_Work instructions:_
a - Summarize the forensics blog excerpt in two sentences.
b - From the forensics blog excerpt, quote the stretch from "So you being" through "which to build.".

_Provided passage:_
Now, I realize that this may sound rather harsh, so please let me assure you - I intended it to be. I assume that if you are taking the time to read this blog, you are trying to improve your forensic and incident response skills. It was not too long ago, that I was where you most likely are now...interested, overwhelmed, inundated. Interested in this line of to break into the field, where to begin, who to contact, who will give you a chance? Overwhelmed with tools, techniques, terms like MD5, non-repudiation, analysis, and file carving. Inundated with tools, EnCase, FTK, TSK, Helix, SMART, F-Response, and MFL (just to name a very few).

So you being where you are, I would also assume that you want to get better. You want to HAVE these tools, and more importantly you want to know how to USE these tools! How do you parse a registry? What is file carving anyway? How do I use a regex to find credit card data? What does all of this look like? AHHHHHHH!!! There is TOO MUCH!

Let me assure you, you are correct - there is too much for an one person to know. Be very very wary of anyone who tells you the contrary. I don't care they've "been doing this for 20 years". They don't know everything. None of us do. So what? Are we doomed? Are we all bound to mediocracy? The answer is a resounding, "No" you are not...IF and only IF you have a solid foundation of understanding upon which to build.

Build your foundation on critical concepts like "Locard's Exchange Principle", "Occam's Razor", "The Alexiou Principle". Use critical tools like organization, clear concise questions, and sound logic. Develop useful habits like taking good notes, using a buddy to discuss your case work, and remaining mentally pliable.

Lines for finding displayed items
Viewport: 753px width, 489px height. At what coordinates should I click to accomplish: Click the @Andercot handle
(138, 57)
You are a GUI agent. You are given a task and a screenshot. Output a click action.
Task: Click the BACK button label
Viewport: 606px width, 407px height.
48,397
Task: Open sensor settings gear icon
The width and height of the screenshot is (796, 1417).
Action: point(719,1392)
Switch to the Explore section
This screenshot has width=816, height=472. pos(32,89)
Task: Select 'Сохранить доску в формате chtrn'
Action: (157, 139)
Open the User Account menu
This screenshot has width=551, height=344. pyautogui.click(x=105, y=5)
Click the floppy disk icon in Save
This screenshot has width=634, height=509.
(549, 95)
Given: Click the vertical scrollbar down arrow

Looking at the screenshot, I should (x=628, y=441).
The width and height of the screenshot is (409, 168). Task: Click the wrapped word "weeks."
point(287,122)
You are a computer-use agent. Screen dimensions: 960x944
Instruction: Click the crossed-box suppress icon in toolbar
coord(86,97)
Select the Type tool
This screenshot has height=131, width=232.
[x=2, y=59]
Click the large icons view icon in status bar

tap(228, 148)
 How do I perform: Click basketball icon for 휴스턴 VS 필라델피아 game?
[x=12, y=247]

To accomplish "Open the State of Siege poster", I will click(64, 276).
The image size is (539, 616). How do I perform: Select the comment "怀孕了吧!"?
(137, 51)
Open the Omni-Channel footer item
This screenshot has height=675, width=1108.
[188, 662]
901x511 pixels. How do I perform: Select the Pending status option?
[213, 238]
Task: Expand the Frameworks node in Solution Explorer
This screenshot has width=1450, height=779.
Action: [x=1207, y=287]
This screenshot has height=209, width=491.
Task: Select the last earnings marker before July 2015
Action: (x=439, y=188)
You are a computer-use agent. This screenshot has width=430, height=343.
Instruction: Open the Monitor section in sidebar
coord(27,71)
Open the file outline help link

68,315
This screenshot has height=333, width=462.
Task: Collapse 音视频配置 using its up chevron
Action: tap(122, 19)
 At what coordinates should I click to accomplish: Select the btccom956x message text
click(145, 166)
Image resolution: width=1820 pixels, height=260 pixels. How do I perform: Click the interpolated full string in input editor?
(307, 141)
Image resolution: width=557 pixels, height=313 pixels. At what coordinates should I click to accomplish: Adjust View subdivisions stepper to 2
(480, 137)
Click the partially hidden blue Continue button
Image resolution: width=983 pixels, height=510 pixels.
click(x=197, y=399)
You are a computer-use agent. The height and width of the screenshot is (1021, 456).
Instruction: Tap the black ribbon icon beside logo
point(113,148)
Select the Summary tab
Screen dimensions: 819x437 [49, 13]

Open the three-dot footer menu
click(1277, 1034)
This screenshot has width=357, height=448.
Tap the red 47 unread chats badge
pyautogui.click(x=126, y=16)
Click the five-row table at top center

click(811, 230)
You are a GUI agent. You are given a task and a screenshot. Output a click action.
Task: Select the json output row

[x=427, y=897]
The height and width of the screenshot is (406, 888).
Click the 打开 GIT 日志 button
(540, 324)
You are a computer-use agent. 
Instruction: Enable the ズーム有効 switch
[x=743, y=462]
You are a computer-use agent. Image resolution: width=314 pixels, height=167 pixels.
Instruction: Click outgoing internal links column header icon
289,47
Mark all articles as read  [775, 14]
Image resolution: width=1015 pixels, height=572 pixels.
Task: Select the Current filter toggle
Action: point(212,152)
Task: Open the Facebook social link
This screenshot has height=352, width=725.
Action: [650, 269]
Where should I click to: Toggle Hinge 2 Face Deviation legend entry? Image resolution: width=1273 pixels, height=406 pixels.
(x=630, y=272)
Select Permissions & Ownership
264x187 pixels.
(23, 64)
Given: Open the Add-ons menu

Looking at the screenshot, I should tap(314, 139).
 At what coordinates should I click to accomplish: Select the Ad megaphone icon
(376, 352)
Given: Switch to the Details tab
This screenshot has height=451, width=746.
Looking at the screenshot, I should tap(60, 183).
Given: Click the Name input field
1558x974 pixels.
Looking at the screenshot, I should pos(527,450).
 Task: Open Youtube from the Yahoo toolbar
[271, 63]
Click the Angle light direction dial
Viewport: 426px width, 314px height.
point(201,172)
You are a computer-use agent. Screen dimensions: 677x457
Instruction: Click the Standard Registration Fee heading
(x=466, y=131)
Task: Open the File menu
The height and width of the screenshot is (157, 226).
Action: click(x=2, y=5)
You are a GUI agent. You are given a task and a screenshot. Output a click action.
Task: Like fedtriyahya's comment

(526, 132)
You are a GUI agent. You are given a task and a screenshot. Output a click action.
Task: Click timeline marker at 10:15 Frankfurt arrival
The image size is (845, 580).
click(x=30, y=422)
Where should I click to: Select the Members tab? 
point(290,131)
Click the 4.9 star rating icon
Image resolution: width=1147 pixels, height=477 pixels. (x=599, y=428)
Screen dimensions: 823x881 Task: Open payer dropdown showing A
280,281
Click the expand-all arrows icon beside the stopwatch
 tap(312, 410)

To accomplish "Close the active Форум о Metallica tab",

_Task-by-task solutions:_
a - The excerpt tells readers who want to improve their forensic and incident response skills that the field's tools, techniques, and terms are too much for any one person to know. It says they are not doomed to mediocrity if they build a solid foundation of critical concepts, critical tools such as sound logic, and useful habits like taking good notes.

b -
So you being where you are, I would also assume that you want to get better. You want to HAVE these tools, and more importantly you want to know how to USE these tools! How do you parse a registry? What is file carving anyway? How do I use a regex to find credit card data? What does all of this look like? AHHHHHHH!!! There is TOO MUCH!

Let me assure you, you are correct - there is too much for an one person to know. Be very very wary of anyone who tells you the contrary. I don't care they've "been doing this for 20 years". They don't know everything. None of us do. So what? Are we doomed? Are we all bound to mediocracy? The answer is a resounding, "No" you are not...IF and only IF you have a solid foundation of understanding upon which to build.